[Stored data entries]
********************

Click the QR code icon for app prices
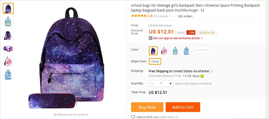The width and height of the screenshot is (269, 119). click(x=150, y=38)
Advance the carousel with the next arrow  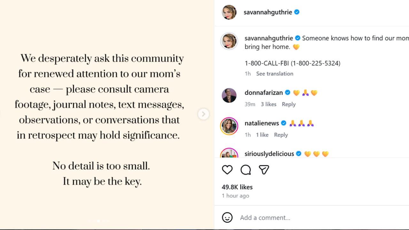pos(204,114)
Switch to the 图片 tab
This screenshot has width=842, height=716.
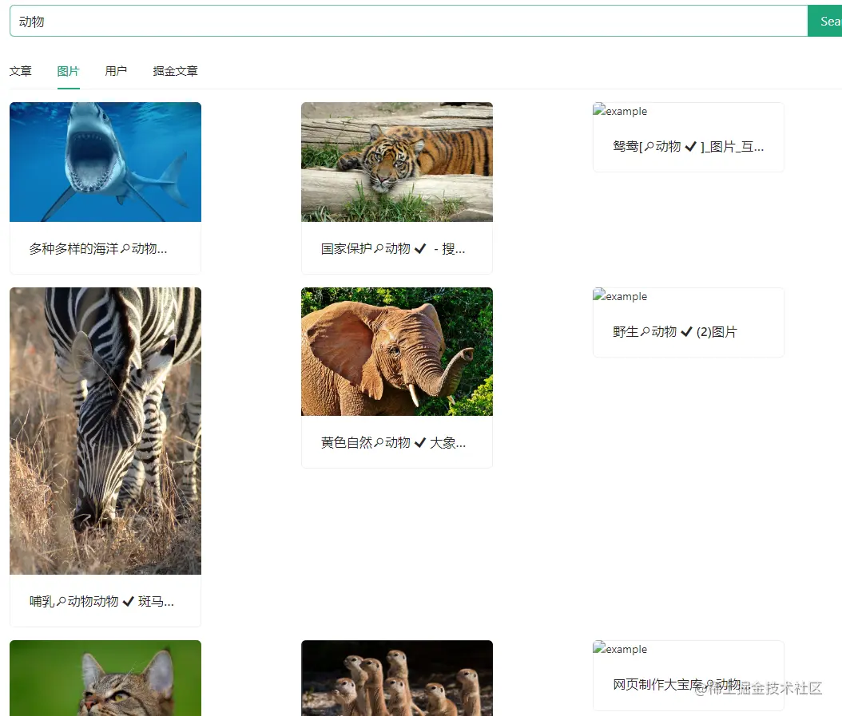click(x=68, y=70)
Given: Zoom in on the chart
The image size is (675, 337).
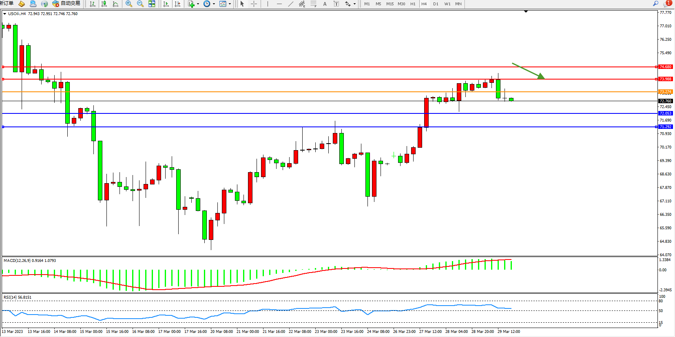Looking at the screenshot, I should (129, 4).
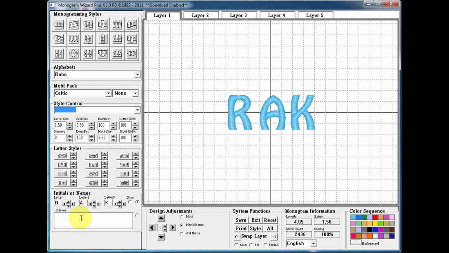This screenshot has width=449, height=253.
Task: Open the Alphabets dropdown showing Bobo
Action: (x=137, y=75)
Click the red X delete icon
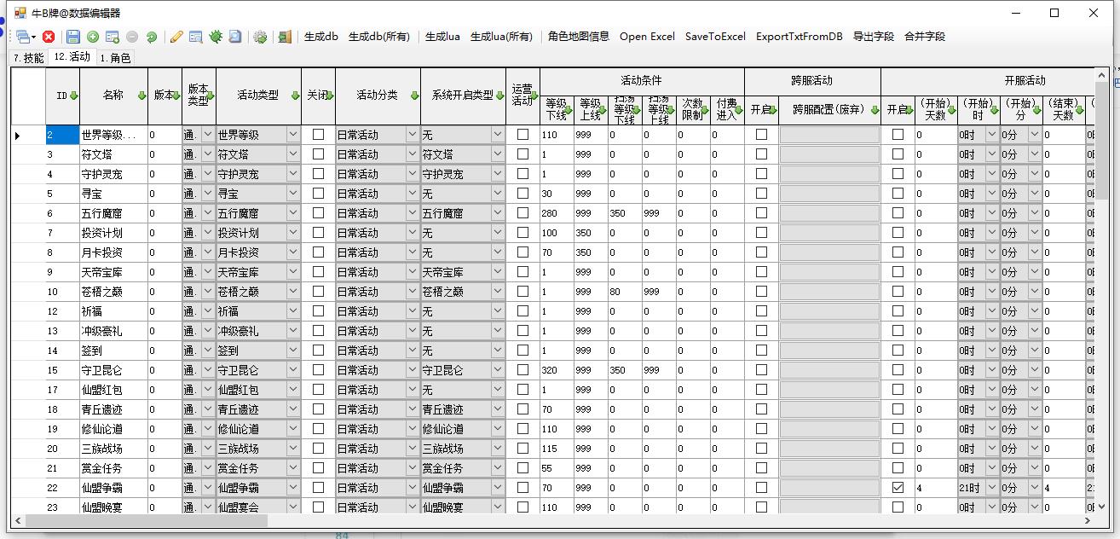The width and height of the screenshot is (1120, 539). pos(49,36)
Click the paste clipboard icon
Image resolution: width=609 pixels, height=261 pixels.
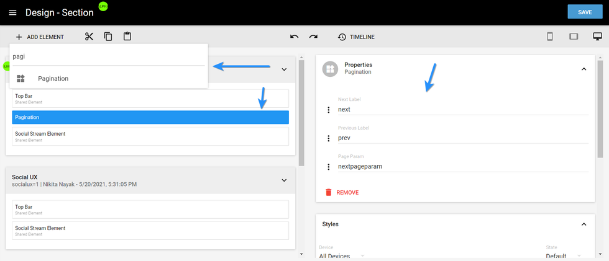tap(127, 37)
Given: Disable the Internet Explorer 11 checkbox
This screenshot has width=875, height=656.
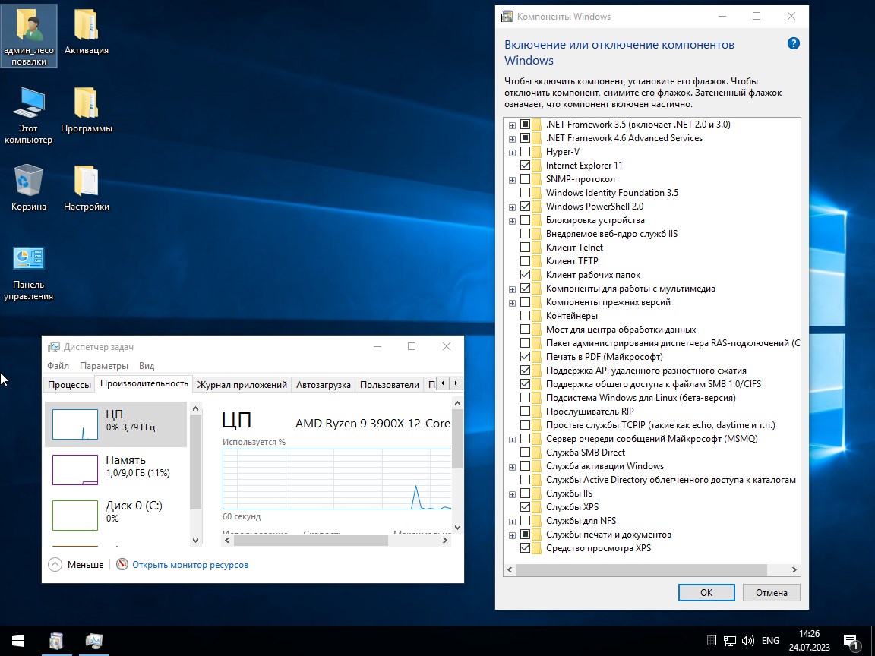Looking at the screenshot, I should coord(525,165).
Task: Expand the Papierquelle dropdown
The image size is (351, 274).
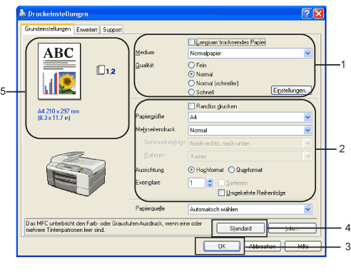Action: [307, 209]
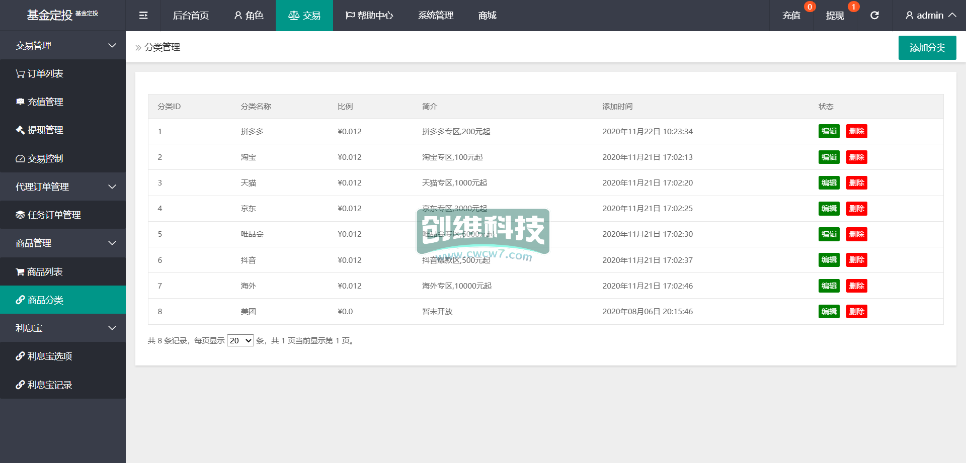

********************

BRIEF »
Whenever a line of the data above includes the word "Given", copy that line.

SOLVED PROBLEM »
Given: Zoom in on the chart
Given: Disable the Internet Explorer 11 checkbox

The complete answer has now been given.